Faire autrement: la sobriété territoriale en action
Protéger, réutiliser, intensifier, mieux habiter: la sobriété territoriale s’incarne dans des projets concrets portés par des municipalités engagées. Tour d’horizon.

La sobriété territoriale peut sembler une destination ambitieuse. Elle l’est. Mais si on la place à l’avant-plan, ce n’est pas seulement en raison de son urgence: c’est aussi parce qu’un vent de changement souffle déjà. Il faut l’alimenter et lui donner plus de force. Partout au Québec, des municipalités démontrent qu’il est possible de transformer les façons de faire. Elles se dotent de cibles claires, d’outils concrets et du courage d’agir.
Ce changement ne repose pas sur un grand geste isolé. Il prend plutôt la forme d’une multitude d’initiatives, qui s’additionnent et ouvrent de nouvelles perspectives. À l’approche du Rendez-vous Collectivités viables, c’est ce mouvement que nous voulons saluer: des municipalités qui choisissent de miser sur l’existant et de créer les conditions de milieux de vie plus complets, conviviaux et résilients.
Des défis subsistent, bien sûr, et ils seront au cœur des échanges du RVCV. Mais pour l’instant, prenons un temps pour reconnaître ces avancées, les petites comme les grandes. Parce qu’elles laissent entrevoir ce que pourrait devenir notre territoire — si on continue à pousser dans la bonne direction.
À la base de la sobriété territoriale: la décision de ne pas tout urbaniser.

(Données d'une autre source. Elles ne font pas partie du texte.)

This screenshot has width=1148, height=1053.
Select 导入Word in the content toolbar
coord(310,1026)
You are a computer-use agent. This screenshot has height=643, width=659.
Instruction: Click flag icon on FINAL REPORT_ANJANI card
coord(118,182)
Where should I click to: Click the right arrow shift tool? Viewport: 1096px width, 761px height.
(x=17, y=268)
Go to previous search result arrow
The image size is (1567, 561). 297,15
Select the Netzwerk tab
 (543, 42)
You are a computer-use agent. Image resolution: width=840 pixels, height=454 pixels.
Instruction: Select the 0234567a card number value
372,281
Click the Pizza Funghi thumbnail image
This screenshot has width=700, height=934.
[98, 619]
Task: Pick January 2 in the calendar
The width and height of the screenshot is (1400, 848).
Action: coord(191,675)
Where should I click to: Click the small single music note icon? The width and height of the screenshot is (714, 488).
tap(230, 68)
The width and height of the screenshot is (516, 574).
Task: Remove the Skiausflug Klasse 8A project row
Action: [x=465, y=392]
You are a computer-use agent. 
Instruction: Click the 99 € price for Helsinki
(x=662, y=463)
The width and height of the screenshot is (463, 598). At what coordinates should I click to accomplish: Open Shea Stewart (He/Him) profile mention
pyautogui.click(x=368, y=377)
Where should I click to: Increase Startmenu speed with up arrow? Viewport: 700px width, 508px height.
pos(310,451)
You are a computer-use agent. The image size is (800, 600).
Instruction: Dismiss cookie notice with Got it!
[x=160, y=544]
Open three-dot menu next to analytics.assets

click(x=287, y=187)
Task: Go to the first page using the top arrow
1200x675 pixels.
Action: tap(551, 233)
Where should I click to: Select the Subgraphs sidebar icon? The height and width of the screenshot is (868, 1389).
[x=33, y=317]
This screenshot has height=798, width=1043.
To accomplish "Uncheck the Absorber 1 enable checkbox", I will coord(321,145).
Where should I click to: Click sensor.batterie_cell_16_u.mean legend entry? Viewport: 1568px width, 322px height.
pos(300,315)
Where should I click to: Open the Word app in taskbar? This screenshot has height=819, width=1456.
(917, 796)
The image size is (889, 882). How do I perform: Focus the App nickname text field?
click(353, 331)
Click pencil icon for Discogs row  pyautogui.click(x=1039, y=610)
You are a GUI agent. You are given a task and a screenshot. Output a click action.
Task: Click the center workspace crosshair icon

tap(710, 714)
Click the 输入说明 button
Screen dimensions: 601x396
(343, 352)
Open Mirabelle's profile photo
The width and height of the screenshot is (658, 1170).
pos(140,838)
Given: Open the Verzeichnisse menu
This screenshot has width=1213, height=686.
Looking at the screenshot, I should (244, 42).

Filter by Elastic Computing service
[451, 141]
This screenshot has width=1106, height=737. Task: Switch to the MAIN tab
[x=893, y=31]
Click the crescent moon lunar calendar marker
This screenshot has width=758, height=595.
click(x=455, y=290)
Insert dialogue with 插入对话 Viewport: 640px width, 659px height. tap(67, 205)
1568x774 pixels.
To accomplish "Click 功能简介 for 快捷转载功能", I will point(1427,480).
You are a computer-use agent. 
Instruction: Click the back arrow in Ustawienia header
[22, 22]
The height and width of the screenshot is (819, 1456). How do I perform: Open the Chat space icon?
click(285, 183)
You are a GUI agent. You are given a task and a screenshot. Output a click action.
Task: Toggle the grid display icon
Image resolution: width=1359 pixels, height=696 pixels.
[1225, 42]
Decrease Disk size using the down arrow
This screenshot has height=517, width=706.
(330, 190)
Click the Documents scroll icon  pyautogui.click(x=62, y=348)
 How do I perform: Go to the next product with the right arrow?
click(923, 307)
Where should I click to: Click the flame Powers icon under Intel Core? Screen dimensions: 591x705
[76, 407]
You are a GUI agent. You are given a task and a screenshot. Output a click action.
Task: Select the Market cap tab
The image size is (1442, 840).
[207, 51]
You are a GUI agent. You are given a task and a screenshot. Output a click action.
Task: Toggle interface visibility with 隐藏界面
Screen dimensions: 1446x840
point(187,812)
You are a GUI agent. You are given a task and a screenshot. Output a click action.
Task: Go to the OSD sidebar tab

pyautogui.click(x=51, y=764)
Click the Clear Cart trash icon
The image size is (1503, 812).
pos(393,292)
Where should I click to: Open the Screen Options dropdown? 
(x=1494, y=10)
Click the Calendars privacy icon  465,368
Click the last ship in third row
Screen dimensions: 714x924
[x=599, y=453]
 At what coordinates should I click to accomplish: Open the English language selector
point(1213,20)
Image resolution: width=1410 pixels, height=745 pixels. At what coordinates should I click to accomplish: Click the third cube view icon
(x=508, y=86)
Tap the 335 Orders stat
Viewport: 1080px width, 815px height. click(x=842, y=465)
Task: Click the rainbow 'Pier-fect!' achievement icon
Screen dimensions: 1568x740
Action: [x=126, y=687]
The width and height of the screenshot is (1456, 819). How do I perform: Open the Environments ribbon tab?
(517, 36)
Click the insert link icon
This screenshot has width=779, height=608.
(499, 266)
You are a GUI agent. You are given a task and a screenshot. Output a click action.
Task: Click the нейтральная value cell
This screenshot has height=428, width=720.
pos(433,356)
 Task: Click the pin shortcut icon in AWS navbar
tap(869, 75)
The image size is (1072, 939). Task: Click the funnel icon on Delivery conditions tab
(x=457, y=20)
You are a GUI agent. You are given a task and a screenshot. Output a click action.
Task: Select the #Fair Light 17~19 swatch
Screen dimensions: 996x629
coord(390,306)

Préserver les milieux naturels, c’est reconnaître leur rôle essentiel dans l’équilibre écologique, la résilience climatique et la qualité de vie – et sortir d’une vision qui considère les espaces vierges comme du potentiel à bâtir.
Des engagements structurants prennent forme. À Sherbrooke, le Plan nature vise à conserver 45% du territoire en milieux naturels. Saint-Jean-sur-Richelieu s’engage à protéger 90% des boisés situés en zone blanche, et Longueuil cible la conservation de 75% des milieux naturels présents sur son territoire.
Alors que les terres agricoles sont encadrées par la Loi sur la protection du territoire et des activités agricoles, la conservation des milieux naturels dépend largement de la volonté municipale. Dans un contexte de forte pression foncière, préserver des milieux naturels de l'urbanisation, c’est déjà planifier autrement.
Régénérer les milieux de vie: des projets de requalification ambitieux
Plusieurs municipalités planchent sur des projets structurants, porteurs d’un fort potentiel de consolidation. Elles s’attaquent à des lieux à transformer, mais aussi à reconnecter: anciens sites industriels, grandes emprises commerciales ou friches, souvent sources de rupture dans le tissu urbain.
Pensons à Fortissimo, qui devrait bientôt démarrer à Drummondville, et à Avantia, à Repentigny. À l’écoquartier des Îles-de-la-Madeleine, en continuité du centre-ville de Cap-aux-Meules. À Trois-Rivières, qui s’est dotée d’une planification pour Le Relais, à Montréal, où les projets de Lachine-Est et de Louvain progressent, pendant que Québec complète ses écoquartiers.
Ces projets se déploient à des rythmes inégaux, parfois ralentis par des enjeux de gouvernance ou de financement. Mais leurs forces — maîtrise foncière et d’ouvrage, ambition et outils réglementaires conséquents — nourrissent l’expertise de l’ensemble des acteurs impliqués, pour que ces visions deviennent éventuellement la norme plutôt que l’exception.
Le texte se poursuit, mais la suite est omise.